In their complaint, Plaintiffs characterized the sale of XRP (Ripple’s native token) as “a scheme by Defendants to raise hundreds of millions of dollars through the unregistered sale of XRP” and “what is essentially a never-ending initial coin offering (ICO).” In addition to attorney fees, costs of the suit, and punitive damages, the plaintiffs also request a declaration from the court that the sale of XRP is an unregistered securities sale and to enjoin defendants from further violating securities laws.
Plaintiffs alleged facts that correspond to the elements of the Howey test for determining whether an instrument qualifies as an “investment contract,” and thus, as security, under the federal securities laws. Specifically, the complaint states that XRP purchasers (1) made an investment of money, (2) in a common enterprise, (3) with a reasonable expectation of profits (4) derived predominantly from the essential managerial or entrepreneurial efforts of others.
This lawsuit comes in the wake of heightened SEC scrutiny of cryptoasset token issuances.
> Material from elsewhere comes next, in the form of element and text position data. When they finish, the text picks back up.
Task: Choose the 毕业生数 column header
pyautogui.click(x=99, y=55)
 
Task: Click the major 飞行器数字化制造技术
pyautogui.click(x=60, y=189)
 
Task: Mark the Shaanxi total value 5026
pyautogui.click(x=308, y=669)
As we’ve noted, SEC Chairman Jay Clayton has said in recent months that he has not seen a single token issued through an ICO that is not a security.
Ripple’s prominent position within the blockchain ecosystem, the relationship between XRP tokens and Ripple’s enterprise software, and the manner in which their tokens are distributed could form the basis for tremendously impactful judicial precedent with respect to ICOs.
We will continue to monitor developments in this area.